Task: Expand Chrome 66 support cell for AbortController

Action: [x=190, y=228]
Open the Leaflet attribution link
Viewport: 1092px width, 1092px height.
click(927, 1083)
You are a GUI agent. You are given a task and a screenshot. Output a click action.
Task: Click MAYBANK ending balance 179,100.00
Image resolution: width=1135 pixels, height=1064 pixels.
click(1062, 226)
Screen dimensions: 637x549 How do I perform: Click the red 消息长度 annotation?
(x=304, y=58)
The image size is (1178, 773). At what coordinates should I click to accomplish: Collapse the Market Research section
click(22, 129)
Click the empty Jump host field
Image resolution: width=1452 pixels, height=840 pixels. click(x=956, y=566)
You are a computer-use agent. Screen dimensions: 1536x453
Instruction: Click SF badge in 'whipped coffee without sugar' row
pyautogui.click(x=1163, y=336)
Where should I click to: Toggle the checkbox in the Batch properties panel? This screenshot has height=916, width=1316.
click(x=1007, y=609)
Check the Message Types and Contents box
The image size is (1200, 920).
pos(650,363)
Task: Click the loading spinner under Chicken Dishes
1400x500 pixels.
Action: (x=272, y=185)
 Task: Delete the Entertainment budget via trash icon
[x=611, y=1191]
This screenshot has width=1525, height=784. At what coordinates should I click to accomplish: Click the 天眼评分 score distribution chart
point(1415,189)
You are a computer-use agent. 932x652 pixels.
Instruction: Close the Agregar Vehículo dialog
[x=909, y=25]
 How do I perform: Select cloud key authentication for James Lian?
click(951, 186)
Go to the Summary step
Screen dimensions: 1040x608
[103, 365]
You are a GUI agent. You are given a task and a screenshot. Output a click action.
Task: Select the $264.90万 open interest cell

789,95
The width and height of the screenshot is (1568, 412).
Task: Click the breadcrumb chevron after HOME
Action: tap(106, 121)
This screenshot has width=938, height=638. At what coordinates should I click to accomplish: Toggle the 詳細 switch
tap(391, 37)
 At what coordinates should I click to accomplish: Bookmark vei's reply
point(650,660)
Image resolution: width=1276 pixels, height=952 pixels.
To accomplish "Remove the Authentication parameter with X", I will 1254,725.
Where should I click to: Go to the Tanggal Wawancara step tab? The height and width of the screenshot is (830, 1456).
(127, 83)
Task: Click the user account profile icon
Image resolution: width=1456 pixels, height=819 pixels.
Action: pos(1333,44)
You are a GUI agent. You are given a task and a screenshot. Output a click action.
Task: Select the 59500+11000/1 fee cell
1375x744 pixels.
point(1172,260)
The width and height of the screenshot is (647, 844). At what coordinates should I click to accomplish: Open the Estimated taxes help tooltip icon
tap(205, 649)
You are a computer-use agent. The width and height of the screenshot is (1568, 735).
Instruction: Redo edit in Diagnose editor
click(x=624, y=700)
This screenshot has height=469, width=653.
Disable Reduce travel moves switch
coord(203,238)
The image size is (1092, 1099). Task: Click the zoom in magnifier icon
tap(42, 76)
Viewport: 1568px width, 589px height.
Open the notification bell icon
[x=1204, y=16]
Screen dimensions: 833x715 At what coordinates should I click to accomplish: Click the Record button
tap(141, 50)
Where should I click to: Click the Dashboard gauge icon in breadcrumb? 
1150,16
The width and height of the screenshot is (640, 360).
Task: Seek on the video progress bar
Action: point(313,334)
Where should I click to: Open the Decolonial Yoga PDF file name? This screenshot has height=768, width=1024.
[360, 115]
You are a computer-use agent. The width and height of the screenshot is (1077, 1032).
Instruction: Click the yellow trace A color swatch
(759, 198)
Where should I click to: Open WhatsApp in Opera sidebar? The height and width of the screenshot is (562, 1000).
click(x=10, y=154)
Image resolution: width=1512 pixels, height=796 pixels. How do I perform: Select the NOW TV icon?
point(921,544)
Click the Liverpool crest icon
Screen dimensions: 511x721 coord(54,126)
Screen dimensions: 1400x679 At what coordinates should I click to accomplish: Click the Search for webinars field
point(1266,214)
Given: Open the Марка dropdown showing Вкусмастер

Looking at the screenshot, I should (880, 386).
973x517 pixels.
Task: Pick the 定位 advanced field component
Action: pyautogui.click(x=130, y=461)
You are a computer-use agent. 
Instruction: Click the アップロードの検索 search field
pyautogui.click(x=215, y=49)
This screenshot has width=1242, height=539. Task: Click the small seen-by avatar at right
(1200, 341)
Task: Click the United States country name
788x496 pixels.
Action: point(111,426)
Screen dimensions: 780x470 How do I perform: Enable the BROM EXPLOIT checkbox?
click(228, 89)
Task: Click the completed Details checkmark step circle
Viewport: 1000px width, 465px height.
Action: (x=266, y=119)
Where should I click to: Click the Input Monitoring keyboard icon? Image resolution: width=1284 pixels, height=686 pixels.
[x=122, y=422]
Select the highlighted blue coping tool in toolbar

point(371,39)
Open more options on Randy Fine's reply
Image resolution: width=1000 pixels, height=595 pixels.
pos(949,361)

= = = = =

▸ The task:
Once more, write out the records exactly as they are.

▸ Written solution:
Task: Expand Chrome 66 support cell for AbortController

Action: [x=190, y=228]
Open the Leaflet attribution link
Viewport: 1092px width, 1092px height.
click(927, 1083)
You are a GUI agent. You are given a task and a screenshot. Output a click action.
Task: Click MAYBANK ending balance 179,100.00
Image resolution: width=1135 pixels, height=1064 pixels.
click(1062, 226)
Screen dimensions: 637x549 How do I perform: Click the red 消息长度 annotation?
(x=304, y=58)
The image size is (1178, 773). At what coordinates should I click to accomplish: Collapse the Market Research section
click(22, 129)
Click the empty Jump host field
Image resolution: width=1452 pixels, height=840 pixels. click(x=956, y=566)
You are a computer-use agent. Screen dimensions: 1536x453
Instruction: Click SF badge in 'whipped coffee without sugar' row
pyautogui.click(x=1163, y=336)
Where should I click to: Toggle the checkbox in the Batch properties panel? This screenshot has height=916, width=1316.
click(x=1007, y=609)
Check the Message Types and Contents box
The image size is (1200, 920).
pos(650,363)
Task: Click the loading spinner under Chicken Dishes
1400x500 pixels.
Action: (x=272, y=185)
 Task: Delete the Entertainment budget via trash icon
[x=611, y=1191]
This screenshot has width=1525, height=784. At what coordinates should I click to accomplish: Click the 天眼评分 score distribution chart
point(1415,189)
You are a computer-use agent. 932x652 pixels.
Instruction: Close the Agregar Vehículo dialog
[x=909, y=25]
 How do I perform: Select cloud key authentication for James Lian?
click(951, 186)
Go to the Summary step
Screen dimensions: 1040x608
[103, 365]
You are a GUI agent. You are given a task and a screenshot. Output a click action.
Task: Select the $264.90万 open interest cell

789,95
The width and height of the screenshot is (1568, 412).
Task: Click the breadcrumb chevron after HOME
Action: tap(106, 121)
This screenshot has width=938, height=638. At what coordinates should I click to accomplish: Toggle the 詳細 switch
tap(391, 37)
 At what coordinates should I click to accomplish: Bookmark vei's reply
point(650,660)
Image resolution: width=1276 pixels, height=952 pixels.
To accomplish "Remove the Authentication parameter with X", I will 1254,725.
Where should I click to: Go to the Tanggal Wawancara step tab? The height and width of the screenshot is (830, 1456).
(127, 83)
Task: Click the user account profile icon
Image resolution: width=1456 pixels, height=819 pixels.
Action: pos(1333,44)
You are a GUI agent. You are given a task and a screenshot. Output a click action.
Task: Select the 59500+11000/1 fee cell
1375x744 pixels.
point(1172,260)
The width and height of the screenshot is (647, 844). At what coordinates should I click to accomplish: Open the Estimated taxes help tooltip icon
tap(205, 649)
You are a computer-use agent. The width and height of the screenshot is (1568, 735).
Instruction: Redo edit in Diagnose editor
click(x=624, y=700)
This screenshot has height=469, width=653.
Disable Reduce travel moves switch
coord(203,238)
The image size is (1092, 1099). Task: Click the zoom in magnifier icon
tap(42, 76)
Viewport: 1568px width, 589px height.
Open the notification bell icon
[x=1204, y=16]
Screen dimensions: 833x715 At what coordinates should I click to accomplish: Click the Record button
tap(141, 50)
Where should I click to: Click the Dashboard gauge icon in breadcrumb? 
1150,16
The width and height of the screenshot is (640, 360).
Task: Seek on the video progress bar
Action: point(313,334)
Where should I click to: Open the Decolonial Yoga PDF file name? This screenshot has height=768, width=1024.
[360, 115]
You are a computer-use agent. The width and height of the screenshot is (1077, 1032).
Instruction: Click the yellow trace A color swatch
(759, 198)
Where should I click to: Open WhatsApp in Opera sidebar? The height and width of the screenshot is (562, 1000).
click(x=10, y=154)
Image resolution: width=1512 pixels, height=796 pixels. How do I perform: Select the NOW TV icon?
point(921,544)
Click the Liverpool crest icon
Screen dimensions: 511x721 coord(54,126)
Screen dimensions: 1400x679 At what coordinates should I click to accomplish: Click the Search for webinars field
point(1266,214)
Given: Open the Марка dropdown showing Вкусмастер

Looking at the screenshot, I should (880, 386).
973x517 pixels.
Task: Pick the 定位 advanced field component
Action: pyautogui.click(x=130, y=461)
You are a computer-use agent. 
Instruction: Click the アップロードの検索 search field
pyautogui.click(x=215, y=49)
This screenshot has width=1242, height=539. Task: Click the small seen-by avatar at right
(1200, 341)
Task: Click the United States country name
788x496 pixels.
Action: point(111,426)
Screen dimensions: 780x470 How do I perform: Enable the BROM EXPLOIT checkbox?
click(228, 89)
Task: Click the completed Details checkmark step circle
Viewport: 1000px width, 465px height.
Action: (x=266, y=119)
Where should I click to: Click the Input Monitoring keyboard icon? Image resolution: width=1284 pixels, height=686 pixels.
[x=122, y=422]
Select the highlighted blue coping tool in toolbar

point(371,39)
Open more options on Randy Fine's reply
Image resolution: width=1000 pixels, height=595 pixels.
pos(949,361)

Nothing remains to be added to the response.